Instructions for the task: Please reproduce the data in full, exactly as it stands.
################
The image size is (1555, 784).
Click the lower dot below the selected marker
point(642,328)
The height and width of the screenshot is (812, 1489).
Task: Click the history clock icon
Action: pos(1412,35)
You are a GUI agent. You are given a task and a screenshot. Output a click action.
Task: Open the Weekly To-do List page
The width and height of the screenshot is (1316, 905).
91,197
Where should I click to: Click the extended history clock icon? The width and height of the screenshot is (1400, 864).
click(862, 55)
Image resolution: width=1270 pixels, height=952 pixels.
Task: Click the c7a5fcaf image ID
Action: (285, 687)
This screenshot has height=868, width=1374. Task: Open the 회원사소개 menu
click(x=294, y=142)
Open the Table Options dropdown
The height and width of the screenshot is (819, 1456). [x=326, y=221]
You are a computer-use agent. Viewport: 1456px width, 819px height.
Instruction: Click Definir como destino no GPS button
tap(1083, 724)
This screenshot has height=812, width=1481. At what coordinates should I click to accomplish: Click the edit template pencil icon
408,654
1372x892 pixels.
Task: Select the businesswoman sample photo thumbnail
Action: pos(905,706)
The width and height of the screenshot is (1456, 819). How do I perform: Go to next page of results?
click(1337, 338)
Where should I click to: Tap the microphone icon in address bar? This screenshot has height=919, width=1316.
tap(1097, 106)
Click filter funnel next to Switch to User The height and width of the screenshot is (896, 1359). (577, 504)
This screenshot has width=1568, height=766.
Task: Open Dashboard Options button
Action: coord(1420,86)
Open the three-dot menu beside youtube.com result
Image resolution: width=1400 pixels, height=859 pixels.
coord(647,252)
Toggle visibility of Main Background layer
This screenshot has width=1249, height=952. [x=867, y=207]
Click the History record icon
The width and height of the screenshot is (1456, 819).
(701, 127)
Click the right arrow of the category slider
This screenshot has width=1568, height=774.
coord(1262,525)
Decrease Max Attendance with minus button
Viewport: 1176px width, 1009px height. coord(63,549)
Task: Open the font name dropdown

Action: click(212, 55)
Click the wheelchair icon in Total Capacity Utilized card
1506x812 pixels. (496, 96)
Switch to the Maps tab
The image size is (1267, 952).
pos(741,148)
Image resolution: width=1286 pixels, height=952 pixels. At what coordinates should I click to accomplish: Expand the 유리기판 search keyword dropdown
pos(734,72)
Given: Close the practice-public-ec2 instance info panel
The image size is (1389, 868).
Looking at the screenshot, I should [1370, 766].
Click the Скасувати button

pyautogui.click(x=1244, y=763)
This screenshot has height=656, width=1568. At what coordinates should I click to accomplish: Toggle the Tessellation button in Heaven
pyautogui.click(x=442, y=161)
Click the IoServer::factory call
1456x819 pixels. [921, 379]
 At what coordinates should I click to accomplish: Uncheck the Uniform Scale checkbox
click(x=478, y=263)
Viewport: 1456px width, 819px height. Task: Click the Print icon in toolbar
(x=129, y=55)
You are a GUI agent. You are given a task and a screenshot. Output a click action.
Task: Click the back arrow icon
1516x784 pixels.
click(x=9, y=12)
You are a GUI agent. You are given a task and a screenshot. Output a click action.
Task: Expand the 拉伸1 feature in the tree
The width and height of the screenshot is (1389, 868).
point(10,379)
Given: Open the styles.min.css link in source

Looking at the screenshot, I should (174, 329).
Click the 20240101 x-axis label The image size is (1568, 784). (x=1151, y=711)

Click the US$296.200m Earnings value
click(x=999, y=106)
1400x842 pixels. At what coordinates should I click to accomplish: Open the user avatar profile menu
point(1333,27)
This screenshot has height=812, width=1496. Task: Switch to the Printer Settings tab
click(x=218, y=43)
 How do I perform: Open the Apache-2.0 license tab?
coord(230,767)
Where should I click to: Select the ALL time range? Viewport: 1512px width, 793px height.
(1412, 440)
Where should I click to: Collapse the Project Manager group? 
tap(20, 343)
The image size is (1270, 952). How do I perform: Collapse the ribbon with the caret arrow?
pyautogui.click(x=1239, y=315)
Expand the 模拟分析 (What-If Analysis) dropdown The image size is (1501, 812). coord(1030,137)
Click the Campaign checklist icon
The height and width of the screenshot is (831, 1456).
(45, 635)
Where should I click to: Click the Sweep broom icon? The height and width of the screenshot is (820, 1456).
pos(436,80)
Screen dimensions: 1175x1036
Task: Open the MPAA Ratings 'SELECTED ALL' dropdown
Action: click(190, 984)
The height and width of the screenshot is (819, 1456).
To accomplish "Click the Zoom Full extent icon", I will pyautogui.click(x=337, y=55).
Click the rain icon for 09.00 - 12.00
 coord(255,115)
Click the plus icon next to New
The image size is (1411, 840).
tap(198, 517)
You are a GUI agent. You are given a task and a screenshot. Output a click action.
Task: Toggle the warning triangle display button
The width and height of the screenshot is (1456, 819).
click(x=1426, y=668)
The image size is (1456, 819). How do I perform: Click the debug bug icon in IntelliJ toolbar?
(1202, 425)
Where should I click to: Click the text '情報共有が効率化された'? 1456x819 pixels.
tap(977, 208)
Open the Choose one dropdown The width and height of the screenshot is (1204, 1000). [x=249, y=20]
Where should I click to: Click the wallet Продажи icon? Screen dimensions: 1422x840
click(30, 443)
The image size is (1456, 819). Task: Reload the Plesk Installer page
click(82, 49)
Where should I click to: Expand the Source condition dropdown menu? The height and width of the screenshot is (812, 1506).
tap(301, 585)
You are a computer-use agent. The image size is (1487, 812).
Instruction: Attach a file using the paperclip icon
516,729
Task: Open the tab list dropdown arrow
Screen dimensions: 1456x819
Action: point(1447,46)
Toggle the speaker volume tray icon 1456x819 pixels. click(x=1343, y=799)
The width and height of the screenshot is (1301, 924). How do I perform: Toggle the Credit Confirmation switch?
################
Solution to this problem:
The image size is (1555, 784).
Click the lower dot below the selected marker
point(642,328)
The height and width of the screenshot is (812, 1489).
Task: Click the history clock icon
Action: pos(1412,35)
You are a GUI agent. You are given a task and a screenshot. Output a click action.
Task: Open the Weekly To-do List page
The width and height of the screenshot is (1316, 905).
91,197
Where should I click to: Click the extended history clock icon? The width and height of the screenshot is (1400, 864).
click(862, 55)
Image resolution: width=1270 pixels, height=952 pixels.
Task: Click the c7a5fcaf image ID
Action: (285, 687)
This screenshot has height=868, width=1374. Task: Open the 회원사소개 menu
click(x=294, y=142)
Open the Table Options dropdown
The height and width of the screenshot is (819, 1456). [x=326, y=221]
You are a computer-use agent. Viewport: 1456px width, 819px height.
Instruction: Click Definir como destino no GPS button
tap(1083, 724)
This screenshot has height=812, width=1481. At what coordinates should I click to accomplish: Click the edit template pencil icon
408,654
1372x892 pixels.
Task: Select the businesswoman sample photo thumbnail
Action: pos(905,706)
The width and height of the screenshot is (1456, 819). How do I perform: Go to next page of results?
click(1337, 338)
Where should I click to: Tap the microphone icon in address bar? This screenshot has height=919, width=1316.
tap(1097, 106)
Click filter funnel next to Switch to User The height and width of the screenshot is (896, 1359). (577, 504)
This screenshot has width=1568, height=766.
Task: Open Dashboard Options button
Action: coord(1420,86)
Open the three-dot menu beside youtube.com result
Image resolution: width=1400 pixels, height=859 pixels.
coord(647,252)
Toggle visibility of Main Background layer
This screenshot has width=1249, height=952. [x=867, y=207]
Click the History record icon
The width and height of the screenshot is (1456, 819).
(701, 127)
Click the right arrow of the category slider
This screenshot has width=1568, height=774.
coord(1262,525)
Decrease Max Attendance with minus button
Viewport: 1176px width, 1009px height. coord(63,549)
Task: Open the font name dropdown

Action: click(212, 55)
Click the wheelchair icon in Total Capacity Utilized card
1506x812 pixels. (496, 96)
Switch to the Maps tab
The image size is (1267, 952).
pos(741,148)
Image resolution: width=1286 pixels, height=952 pixels. At what coordinates should I click to accomplish: Expand the 유리기판 search keyword dropdown
pos(734,72)
Given: Close the practice-public-ec2 instance info panel
The image size is (1389, 868).
Looking at the screenshot, I should [1370, 766].
Click the Скасувати button

pyautogui.click(x=1244, y=763)
This screenshot has height=656, width=1568. At what coordinates should I click to accomplish: Toggle the Tessellation button in Heaven
pyautogui.click(x=442, y=161)
Click the IoServer::factory call
1456x819 pixels. [921, 379]
 At what coordinates should I click to accomplish: Uncheck the Uniform Scale checkbox
click(x=478, y=263)
Viewport: 1456px width, 819px height. Task: Click the Print icon in toolbar
(x=129, y=55)
You are a GUI agent. You are given a task and a screenshot. Output a click action.
Task: Click the back arrow icon
1516x784 pixels.
click(x=9, y=12)
You are a GUI agent. You are given a task and a screenshot. Output a click action.
Task: Expand the 拉伸1 feature in the tree
The width and height of the screenshot is (1389, 868).
point(10,379)
Given: Open the styles.min.css link in source

Looking at the screenshot, I should (174, 329).
Click the 20240101 x-axis label The image size is (1568, 784). (x=1151, y=711)

Click the US$296.200m Earnings value
click(x=999, y=106)
1400x842 pixels. At what coordinates should I click to accomplish: Open the user avatar profile menu
point(1333,27)
This screenshot has height=812, width=1496. Task: Switch to the Printer Settings tab
click(x=218, y=43)
 How do I perform: Open the Apache-2.0 license tab?
coord(230,767)
Where should I click to: Select the ALL time range? Viewport: 1512px width, 793px height.
(1412, 440)
Where should I click to: Collapse the Project Manager group? 
tap(20, 343)
The image size is (1270, 952). How do I perform: Collapse the ribbon with the caret arrow?
pyautogui.click(x=1239, y=315)
Expand the 模拟分析 (What-If Analysis) dropdown The image size is (1501, 812). coord(1030,137)
Click the Campaign checklist icon
The height and width of the screenshot is (831, 1456).
(45, 635)
Where should I click to: Click the Sweep broom icon? The height and width of the screenshot is (820, 1456).
pos(436,80)
Screen dimensions: 1175x1036
Task: Open the MPAA Ratings 'SELECTED ALL' dropdown
Action: click(190, 984)
The height and width of the screenshot is (819, 1456).
To accomplish "Click the Zoom Full extent icon", I will pyautogui.click(x=337, y=55).
Click the rain icon for 09.00 - 12.00
 coord(255,115)
Click the plus icon next to New
The image size is (1411, 840).
tap(198, 517)
You are a GUI agent. You are given a task and a screenshot. Output a click action.
Task: Toggle the warning triangle display button
The width and height of the screenshot is (1456, 819).
click(x=1426, y=668)
The image size is (1456, 819). How do I perform: Click the debug bug icon in IntelliJ toolbar?
(1202, 425)
Where should I click to: Click the text '情報共有が効率化された'? 1456x819 pixels.
tap(977, 208)
Open the Choose one dropdown The width and height of the screenshot is (1204, 1000). [x=249, y=20]
Where should I click to: Click the wallet Продажи icon? Screen dimensions: 1422x840
click(30, 443)
The image size is (1456, 819). Task: Reload the Plesk Installer page
click(82, 49)
Where should I click to: Expand the Source condition dropdown menu? The height and width of the screenshot is (812, 1506).
tap(301, 585)
You are a computer-use agent. The image size is (1487, 812).
Instruction: Attach a file using the paperclip icon
516,729
Task: Open the tab list dropdown arrow
Screen dimensions: 1456x819
Action: point(1447,46)
Toggle the speaker volume tray icon 1456x819 pixels. click(x=1343, y=799)
The width and height of the screenshot is (1301, 924). How do I perform: Toggle the Credit Confirmation switch?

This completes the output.